▶ Assignment: Print, exactly and without pictures, the lines from the one where "You are a GUI" appears down to the end of the entries.

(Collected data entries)
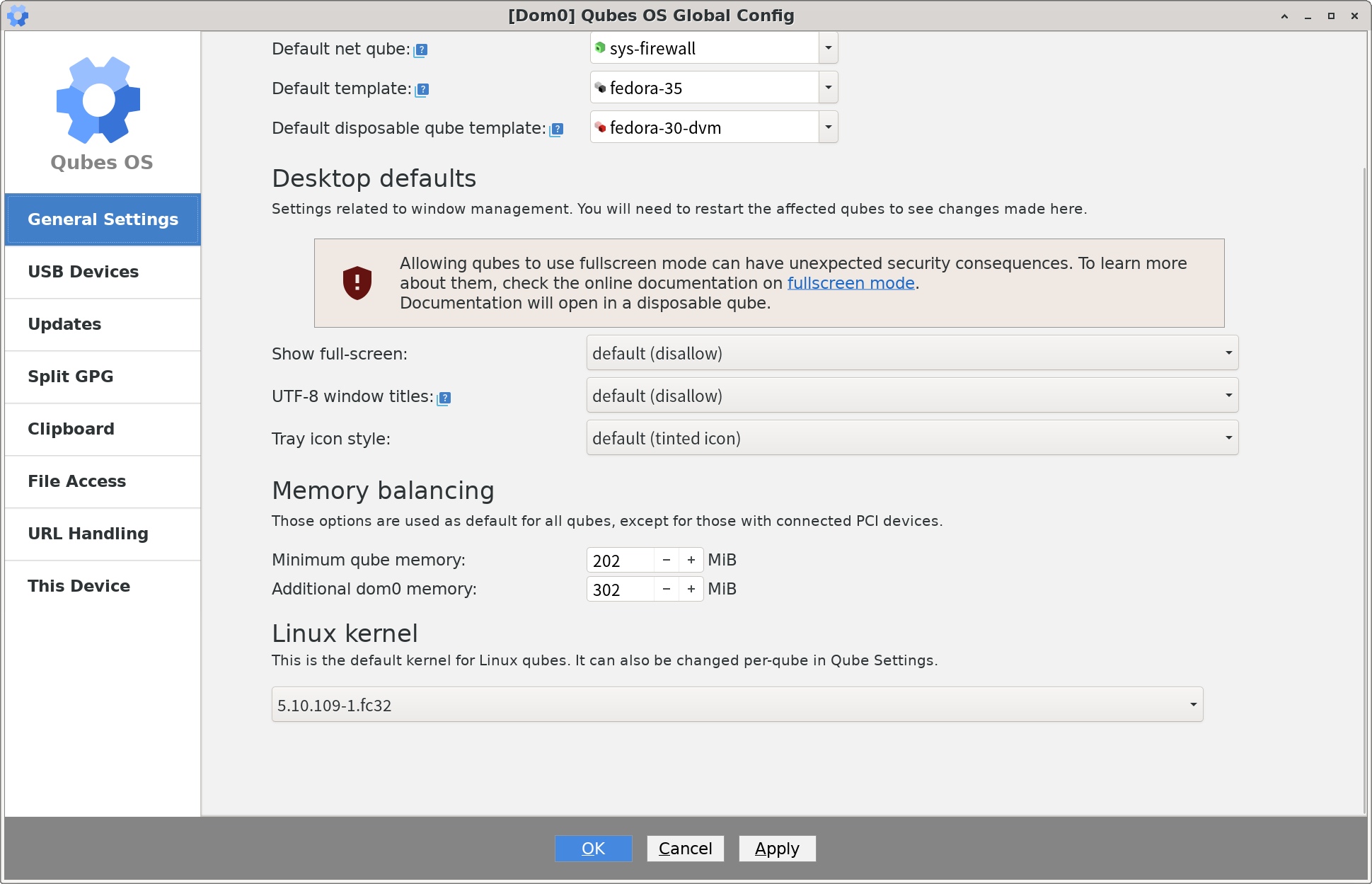Click the USB Devices sidebar icon

pyautogui.click(x=103, y=271)
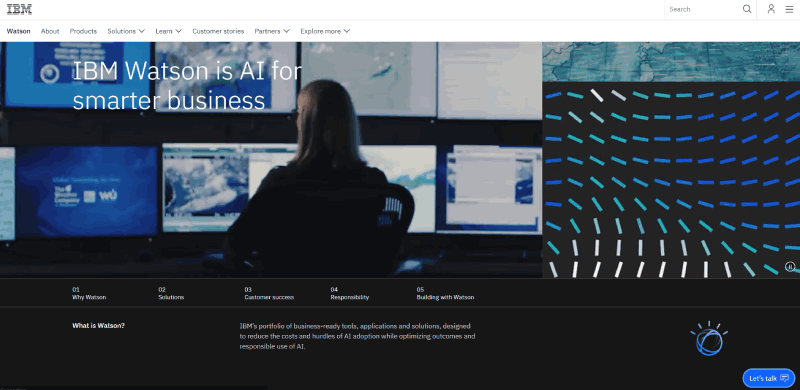Jump to 01 Why Watson section
The width and height of the screenshot is (800, 390).
point(89,293)
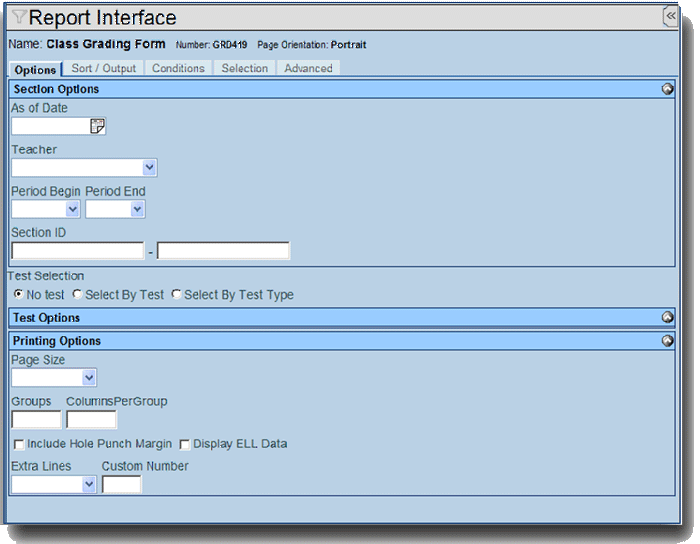700x544 pixels.
Task: Collapse the Printing Options section icon
Action: (668, 341)
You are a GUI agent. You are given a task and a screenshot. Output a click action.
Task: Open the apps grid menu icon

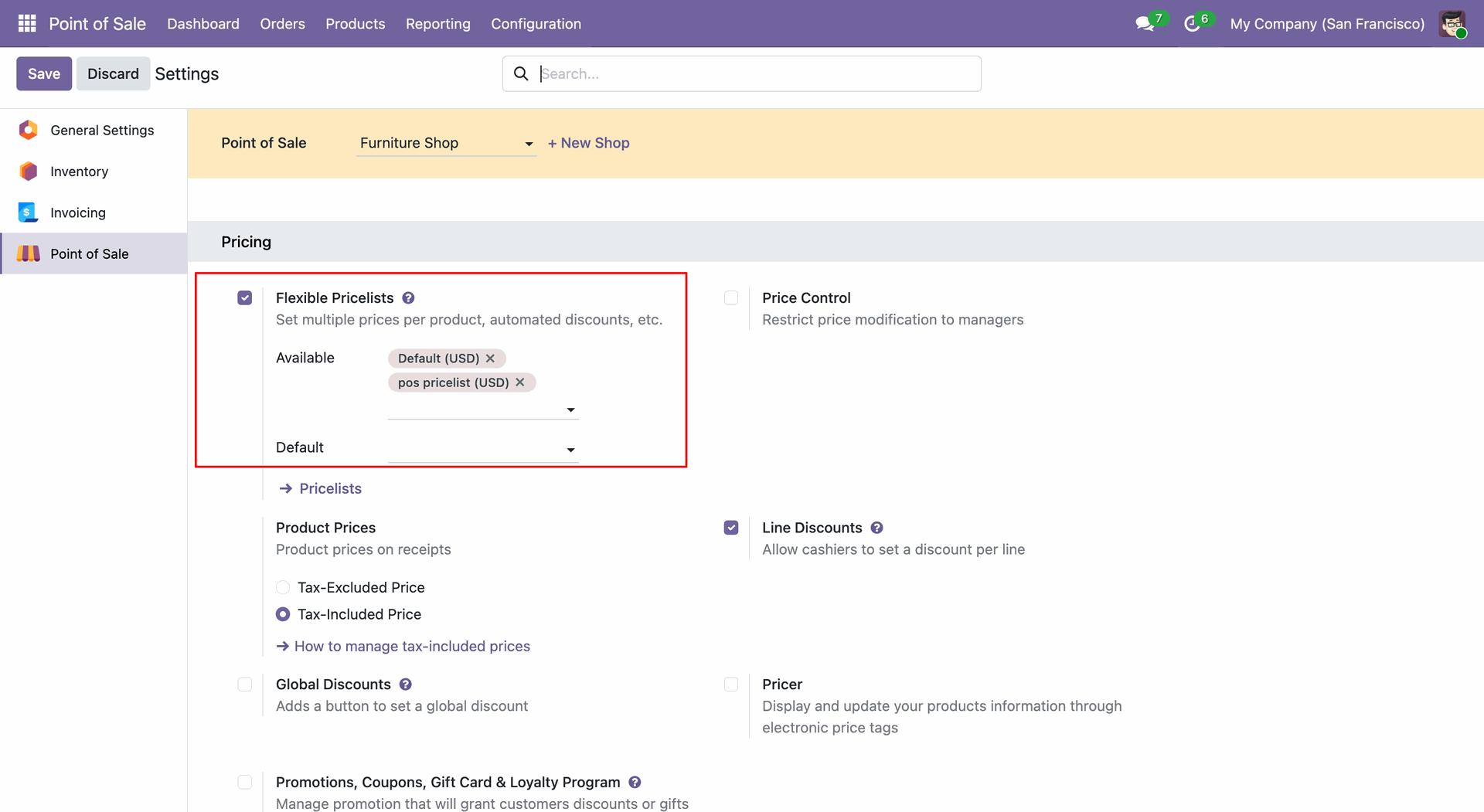point(27,24)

▶ Solved problem:
You are a GUI agent. You are given a task and a screenshot. Output a click action.
Task: Open the apps grid menu icon

point(27,24)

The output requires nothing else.